Reputation: 644
Before I start I will say I know this has been asked before, but I've struggled to implement the methods that have been suggested (such as running it via PyPy). This is a last ditch attempt to speed up the code.
Basically I have a piece of code that's around 600 lines long. The bulk of the code takes around 30 seconds to run, but one small section (4 lines long) takes between 5-15 minutes to run. Simple reason for this is it's a mathematical equation in a for-loop, in a for-loop, in a for-loop. So this equation is being calculated in the order of 50 million times. I accept it's going to take a while, but when the same thing is run within MATLAB it's done in under a minute normally. I believe this is because of JIT acceleration; but I might be wrong. Either way this makes me feel there must be a way of speeding this up. The code section is below (the matrices being used are pretty big so I thought I'd just say their dimensions as the numbers within them can vary).
for k in range(7500):
for jj in range(2):
for ii in range(k+1):
Y[k][jj,0] += S[ii][jj] * c[k-ii][jj,jj] * U[ii][jj,jj]
Where the size of the matrices (/arrays) are:
numpy.shape(Y) = (7500, 2, 2)
numpy.shape(S) = (7500, 2, 1)
numpy.shape(c) = (7500, 2, 2)
numpy.shape(U) = (7500, 2, 2)
Does anyone see anything I could do to speed this up?
Edit 1:
As requested here's the MATLAB version of the above:
for k=1:7500
for j=1:2
for i=1:7500
Y(j,1,k)=Y(j,1,k)+S(j,1,i)*c(j,j,k+1-i)*U(j,j,i);
end
end
end
Edit 2:
Should have added, I'm using 3.4.2
Also, sadly I don't have the source maths behind the code. I have it for around 2/3 of the code, but not the latter third.
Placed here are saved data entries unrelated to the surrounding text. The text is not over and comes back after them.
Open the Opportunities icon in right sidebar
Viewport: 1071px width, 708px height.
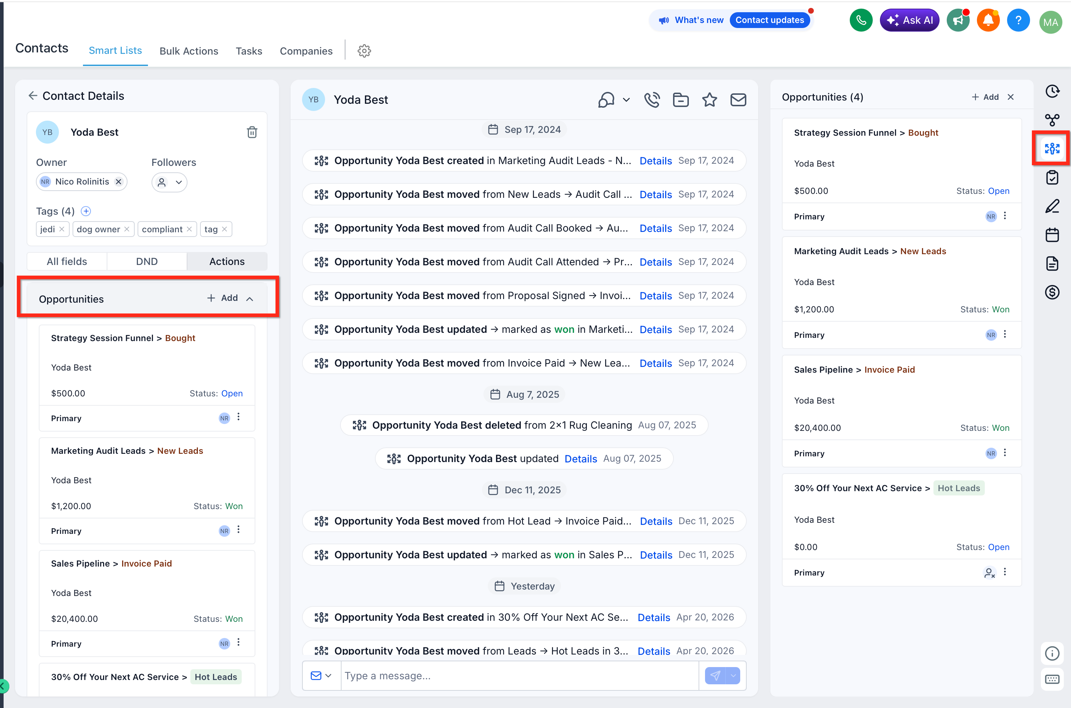[1052, 148]
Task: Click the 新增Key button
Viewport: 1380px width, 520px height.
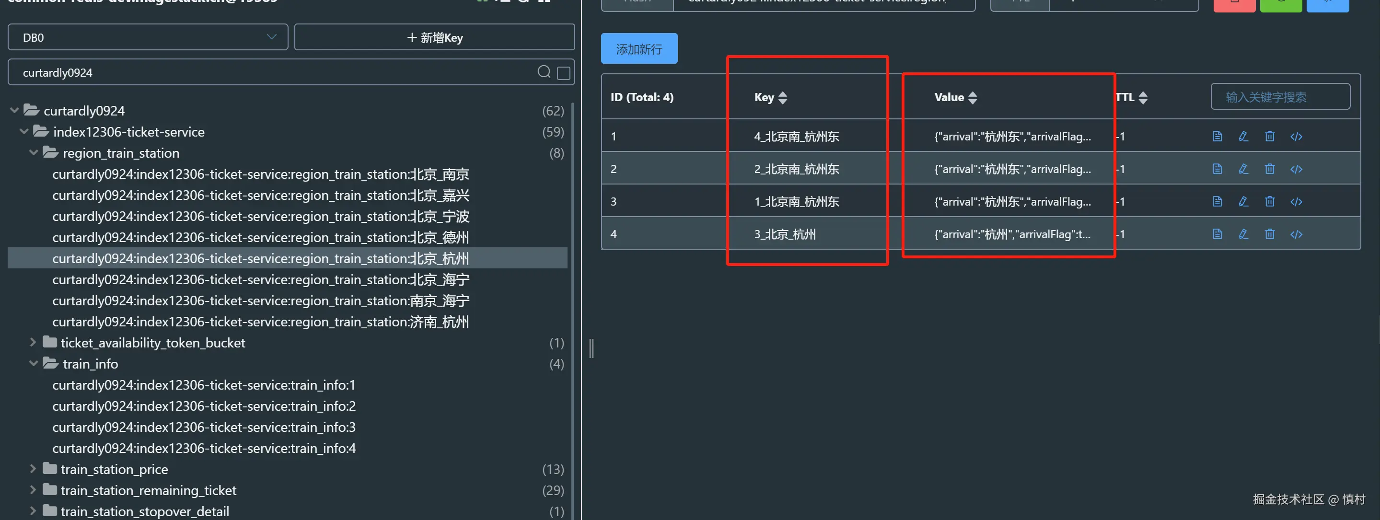Action: (x=434, y=37)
I just have the MATLAB code to convert. (For now at least)
Upvotes: 2
Views: 300
Reputation: 35145
The result can be obtained using np.convolve
.
import numpy as np
S = np.random.rand(1000, 2, 1)
c = np.random.rand(1000, 2, 2)
U = np.random.rand(1000, 2, 2)
Y = np.zeros_like(U)
for k in range(1000):
for jj in range(2):
for ii in range(k+1):
Y[k,jj,0] += S[ii,jj,0] * c[k-ii,jj,jj] * U[ii,jj,jj]
Yx = np.zeros_like(Y)
for jj in range(2):
Yx[:,jj,0] += np.convolve(S[:,jj,0] * U[:,jj,jj], c[:,jj,jj], mode='full')[:Yx.shape[0]]
print(abs(Y - Yx).max())
# -> 3.12638803734e-13
How to find this? Notice that things are just multiplied together along the jj axis, and that the ii summation is actually a convolution. Then it's just a matter of fiddling the indices correctly in the numpy function.
If you want additional speed, subsituting convolve
with scipy.signal.fftconvolve
may speed it up even more. Some timings:
for loops: 77 s
np.convolve: 33.6 ms
fftconvolve: 1.48 ms
This gives a nice ~ 50000x speedup.
Note also that you should always write Y[k,jj,0]
and not Y[k][jj,0]
-- since there is no JIT, the latter creates a temporary array view, which is going to cost you if you evaluate the expression a large number of times. Rewriting the line in your for loop expression as
Y[k,jj,0] += S[ii,jj,0] * c[k-ii,jj,jj] * U[ii,jj,jj]
speeds up the evaluation already by a factor of 4 (!).
Upvotes: 2